Letters Saturday 26 July 1997


Informed consent

Rigorous studies are needed to determine values of interventions

Editor,
Richard Smith's editorial and the accompanying papers concerning informed consent have considerable implications for research on the 'softer' areas of medicine.(1) There are important differences between trials looking at, say, distribution of an information leaflet or provision of a specialist nurse and studies of a new drug or of a surgical procedure.

If offered the choice of receiving an information leaflet or specialist nursing, few patients would opt for the equivalent of no treatment.
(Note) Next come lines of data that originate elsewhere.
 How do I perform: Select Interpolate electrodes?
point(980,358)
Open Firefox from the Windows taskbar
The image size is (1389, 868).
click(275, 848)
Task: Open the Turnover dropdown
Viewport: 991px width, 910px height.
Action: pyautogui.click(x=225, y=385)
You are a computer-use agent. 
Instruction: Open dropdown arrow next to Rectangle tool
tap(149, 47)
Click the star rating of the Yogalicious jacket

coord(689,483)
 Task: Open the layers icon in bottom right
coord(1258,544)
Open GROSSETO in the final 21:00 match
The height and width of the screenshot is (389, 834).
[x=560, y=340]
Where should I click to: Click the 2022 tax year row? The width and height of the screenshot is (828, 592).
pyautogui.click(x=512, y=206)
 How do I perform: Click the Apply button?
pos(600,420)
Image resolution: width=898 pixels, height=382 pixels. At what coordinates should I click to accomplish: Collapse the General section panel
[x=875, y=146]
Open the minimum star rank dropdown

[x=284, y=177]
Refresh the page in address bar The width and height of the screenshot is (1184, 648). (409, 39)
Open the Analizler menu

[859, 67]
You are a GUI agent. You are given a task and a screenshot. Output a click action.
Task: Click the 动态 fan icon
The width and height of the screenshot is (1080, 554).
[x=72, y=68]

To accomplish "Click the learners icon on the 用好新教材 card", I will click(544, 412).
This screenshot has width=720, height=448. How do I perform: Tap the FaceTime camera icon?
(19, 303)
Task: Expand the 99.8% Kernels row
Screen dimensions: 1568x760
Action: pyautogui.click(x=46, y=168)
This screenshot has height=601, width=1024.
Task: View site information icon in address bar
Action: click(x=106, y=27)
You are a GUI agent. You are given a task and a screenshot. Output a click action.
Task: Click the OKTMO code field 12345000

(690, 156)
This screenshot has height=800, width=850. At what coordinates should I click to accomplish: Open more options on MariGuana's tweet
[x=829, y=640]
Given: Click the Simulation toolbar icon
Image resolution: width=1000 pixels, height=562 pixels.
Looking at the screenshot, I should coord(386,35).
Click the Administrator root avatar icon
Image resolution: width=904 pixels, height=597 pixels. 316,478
Results from any such trial requiring informed consent would therefore be extremely unrepresentative and possibly misleading or meaningless.

In her commentary on Martin Dennis and colleagues' study Sheila McLean states: 'If certain research cannot be undertaken to the maximum standards of scientific inquiry the question is not how much information should be withheld, it is whether the research should be done in the first place.'(2) Many members of the legal profession, whose primary information base is case law, presumably hold this view. Medicine must, in contrast, be based on more than individual case histories.

As well as expecting to be kept informed by their doctors, patients expect their doctors to be informed. If we cannot perform rigorous studies we shall continue to be pressurised to provide interventions of little or no value to patients, and harm may result.

Richard Watson
General practitioner

11 Craigallian Avenue,
Glasgow G72 8DQ

Philip Wilson
General practitioner

148 Battlefield Road,
Glasgow G42 9JT

References

1 Smith R. Informed consent: the intricacies. BMJ 1997;314:1059-60. (12 April.)

2 Dennis M, O'Rourke S, Slattery J, Staniforth T, Warlow C. Evaluation of a stroke family care worker: results of a randomised controlled trial. [With commentaries by S McLean and M Dennis.] BMJ 1997;314:1071-7. (12 April.)